西爾擡起手撓了撓生疼地腦袋,轉身走回自己的臥室打算休息一下等明天頭沒這麼疼再想。
.........
第二天晚上七點。
西爾正拿着把掃把在餐館掃地,餐館的老闆娘拿着個木籃子走到她身邊說:“西爾,這裡有一份快餐,你送到蘭諾斯酒會交給緹娜小姐的菲傭。”
“好,我這就去送。”
西爾將掃把放到牆角處然後就接過那個木籃子離開了餐館。
蘭諾斯酒會。
西爾拎着個木籃子走進去,剛踏進裡面就被裡面的畫面給吸引住了。
她發現酒會的舞池處正有許多穿着漂亮裙子的姑娘和先生在優雅跳舞,休閒桌處則坐着許多打扮得體高貴的小姐或者穿着紳士的先生在笑着洽談。
西爾看着這一切莫名想起了自己在歐洲的生活。
記得她在歐洲的時候,每次去參加晚會也是這樣的,她打扮得花枝招展在舞池上跳舞或者坐在休閒桌處與朋友閒聊,然後那些侍應和女的服務員都對她投向驚豔羨慕的目光。

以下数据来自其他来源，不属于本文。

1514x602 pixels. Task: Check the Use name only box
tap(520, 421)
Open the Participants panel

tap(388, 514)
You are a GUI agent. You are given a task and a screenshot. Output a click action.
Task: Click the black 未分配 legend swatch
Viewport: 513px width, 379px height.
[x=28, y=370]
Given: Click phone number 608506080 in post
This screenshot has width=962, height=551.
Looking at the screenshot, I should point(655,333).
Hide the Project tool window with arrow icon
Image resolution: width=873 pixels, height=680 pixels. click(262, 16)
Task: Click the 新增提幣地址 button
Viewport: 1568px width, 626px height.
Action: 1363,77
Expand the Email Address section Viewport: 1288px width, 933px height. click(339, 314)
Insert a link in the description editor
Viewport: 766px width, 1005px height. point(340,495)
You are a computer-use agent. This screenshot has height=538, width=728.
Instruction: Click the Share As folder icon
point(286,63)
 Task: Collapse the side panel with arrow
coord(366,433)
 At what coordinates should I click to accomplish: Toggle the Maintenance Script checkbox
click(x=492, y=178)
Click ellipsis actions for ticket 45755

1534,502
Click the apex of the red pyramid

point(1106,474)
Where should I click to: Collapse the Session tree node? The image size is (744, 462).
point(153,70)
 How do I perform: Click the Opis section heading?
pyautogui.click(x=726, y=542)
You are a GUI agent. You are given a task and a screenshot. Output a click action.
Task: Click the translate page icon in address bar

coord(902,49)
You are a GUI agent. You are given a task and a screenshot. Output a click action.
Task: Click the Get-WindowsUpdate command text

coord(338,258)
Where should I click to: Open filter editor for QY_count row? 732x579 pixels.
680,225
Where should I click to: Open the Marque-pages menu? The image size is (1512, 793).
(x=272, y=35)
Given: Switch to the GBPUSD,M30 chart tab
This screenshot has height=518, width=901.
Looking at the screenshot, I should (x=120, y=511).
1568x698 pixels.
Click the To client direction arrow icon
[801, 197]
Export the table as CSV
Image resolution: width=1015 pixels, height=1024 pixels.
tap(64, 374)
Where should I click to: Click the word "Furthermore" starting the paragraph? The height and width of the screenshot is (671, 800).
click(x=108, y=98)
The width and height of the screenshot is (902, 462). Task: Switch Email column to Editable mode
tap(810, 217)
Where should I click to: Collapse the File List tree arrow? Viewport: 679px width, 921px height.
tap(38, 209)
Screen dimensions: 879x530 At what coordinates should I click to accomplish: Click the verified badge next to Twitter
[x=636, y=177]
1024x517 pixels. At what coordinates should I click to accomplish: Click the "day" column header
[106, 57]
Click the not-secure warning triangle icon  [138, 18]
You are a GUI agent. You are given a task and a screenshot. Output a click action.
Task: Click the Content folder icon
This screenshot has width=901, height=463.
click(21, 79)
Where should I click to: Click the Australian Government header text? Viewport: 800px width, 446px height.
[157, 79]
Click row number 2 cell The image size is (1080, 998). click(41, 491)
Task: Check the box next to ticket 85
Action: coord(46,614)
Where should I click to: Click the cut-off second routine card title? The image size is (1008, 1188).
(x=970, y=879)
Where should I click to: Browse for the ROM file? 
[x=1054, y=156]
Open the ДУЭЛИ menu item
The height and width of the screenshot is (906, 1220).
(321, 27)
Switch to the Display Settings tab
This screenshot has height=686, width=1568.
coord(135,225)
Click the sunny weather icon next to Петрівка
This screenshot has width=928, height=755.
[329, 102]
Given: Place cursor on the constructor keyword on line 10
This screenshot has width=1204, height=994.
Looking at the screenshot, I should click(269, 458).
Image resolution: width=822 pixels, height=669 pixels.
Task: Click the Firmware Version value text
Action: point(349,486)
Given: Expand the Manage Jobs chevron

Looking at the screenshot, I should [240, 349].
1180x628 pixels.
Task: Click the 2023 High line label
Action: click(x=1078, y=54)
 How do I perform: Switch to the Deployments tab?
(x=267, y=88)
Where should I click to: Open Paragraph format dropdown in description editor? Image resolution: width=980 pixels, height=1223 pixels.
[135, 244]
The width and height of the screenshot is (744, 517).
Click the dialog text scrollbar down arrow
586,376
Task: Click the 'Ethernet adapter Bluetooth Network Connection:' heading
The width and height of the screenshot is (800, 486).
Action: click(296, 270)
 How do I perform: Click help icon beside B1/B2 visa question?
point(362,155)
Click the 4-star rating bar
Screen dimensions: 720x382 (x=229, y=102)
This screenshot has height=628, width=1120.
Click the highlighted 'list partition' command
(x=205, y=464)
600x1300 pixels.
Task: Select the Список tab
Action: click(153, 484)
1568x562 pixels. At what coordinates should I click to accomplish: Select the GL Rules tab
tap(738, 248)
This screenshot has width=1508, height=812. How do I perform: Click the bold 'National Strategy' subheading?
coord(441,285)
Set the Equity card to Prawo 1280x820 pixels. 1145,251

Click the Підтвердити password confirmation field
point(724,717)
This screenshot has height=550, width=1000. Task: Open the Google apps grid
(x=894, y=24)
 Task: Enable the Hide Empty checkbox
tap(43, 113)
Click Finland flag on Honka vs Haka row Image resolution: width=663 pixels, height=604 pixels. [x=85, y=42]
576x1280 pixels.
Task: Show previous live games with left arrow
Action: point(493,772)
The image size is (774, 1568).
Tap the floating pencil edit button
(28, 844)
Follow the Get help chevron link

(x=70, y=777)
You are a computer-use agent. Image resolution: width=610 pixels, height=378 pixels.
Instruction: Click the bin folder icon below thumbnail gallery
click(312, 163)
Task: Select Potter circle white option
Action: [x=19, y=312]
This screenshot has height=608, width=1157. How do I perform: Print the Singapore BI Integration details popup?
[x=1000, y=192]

真沒想到有一天竟然會風水輪流轉,她變成了當初的“服務員”,看見舞會裡面穿着打扮漂亮高貴的太太小姐們眼睛裡面充滿羨慕。
西爾自嘲地動了動嘴脣。
舞會的男侍應看見西爾這幅窮人打扮的女人走進來連忙走過去,面色不善地問:“你是來做什麼的?要是沒什麼事趕快離開不要讓這裡的貴客們看見你這窮鬼樣掃興!”
“........”
西爾擡起頭看着那個侍應恨得咬咬牙。
狗眼看人低的東西!
西爾不想鬧出大事來,強忍住自己的怒氣裝出一副沒事的樣子說:“我是來送餐的,送給緹娜小姐。”
那男侍應聽見西爾是來送餐的上下打量了她一眼,轉身往數米遠的那張休閒桌走去,跟坐在那桌子上與三四位打扮高端的太太小姐們聊天的緹娜客客氣氣像條哈巴狗一樣說。
“緹娜小姐,門外有個女人說是來給你送餐的,請問您是否訂過餐呢?要是您訂過的話我現在就去給緹娜小姐你取來?”
那穿着紅裙子臉上妝容妖嬈的緹娜摺合起手中的紅羽毛扇子,轉頭往舞會門外穿着髒兮兮裙子的西爾望去,看清西爾髒兮兮的模樣厭惡地皺了皺眉正要開口說上些什麼,坐在她對面一個穿着藍色羽毛裙子的女人率先開口。
那穿着藍裙子羽毛裙子的女人明捧實嘲諷地說:“緹娜小姐真是不忘老本分吶,混到了上流社會還不忘底層人的美味,專程讓那些底層的餐館送餐到這兒來。”
.......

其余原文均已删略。